Cortisol Damages Gut Lining
Chronic stress increases cortisol, which damages the gut lining and increases intestinal permeability, allowing undigested particles to trigger inflammation and immune reactions.
Thyroid Affects Digestion
Low thyroid slows gut motility, leading to SIBO and chronic bloating. A common underlying cause that many doctors miss.
Perimenopause Makes Gut Issues Worse
As estrogen and progesterone fluctuate during perimenopause, gut function becomes more unstable. Many women develop new gut issues or worsening of existing ones.
What Conventional Doctors Miss About Bloating
IBS Is a Description, Not a Diagnosis
"IBS" just means "irritable bowel": it describes symptoms, not causes. Most cases are actually SIBO, dysbiosis, food sensitivities, or hormone-driven gut dysfunction, all of which are testable and treatable.
Standard Tests Don't Look at Gut Function
Colonoscopy rules out disease but doesn't test bacteria, SIBO, or function. Standard stool tests only check for pathogens, not bacterial balance. This misses 90% of chronic bloating causes.
Hormones Are Never Considered
GI doctors don't test hormones. Gynecologists don't test gut. The connection gets missed, so bloating is treated in isolation.
Treatment = Symptom Management
Anti-spasmodics, fiber, "low FODMAP forever." If you need to avoid FODMAPs forever, you haven't fixed the underlying problem.

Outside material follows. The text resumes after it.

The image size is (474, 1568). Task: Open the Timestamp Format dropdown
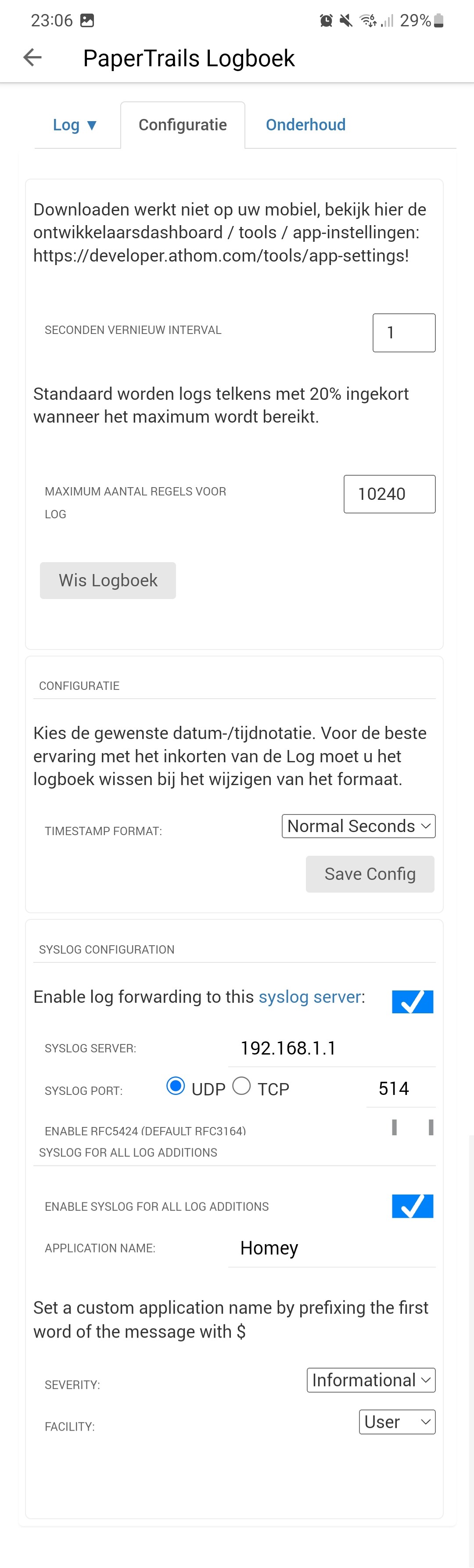358,826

How to Actually Fix Chronic Bloating
We don't guess. We test.
Comprehensive Testing Includes
SIBO breath test, comprehensive stool testing (GI-MAP), hormone testing (DUTCH), food sensitivity testing, thyroid panel, and cortisol testing.
SIBO Treatment
If SIBO is present, we treat with antibiotics or herbal antimicrobials, usually 2–4 weeks, followed by gut restoration.
Gut Restoration Protocol
Restore beneficial bacteria, heal gut lining, reduce inflammation with probiotics, prebiotics, gut-healing nutrients, and removing inflammatory foods.
Hormone Balancing
If estrogen dominance is contributing, we balance hormones with bioidentical progesterone, DIM, or other targeted interventions.
Stress Management
Cortisol management, stress reduction, and adaptogens: essential for gut healing.
The Goal
The goal isn't temporary relief. It's fixing root causes so you can eat normally again. Most women see improvements within 4–6 weeks, with comprehensive treatment typically taking 3–6 months.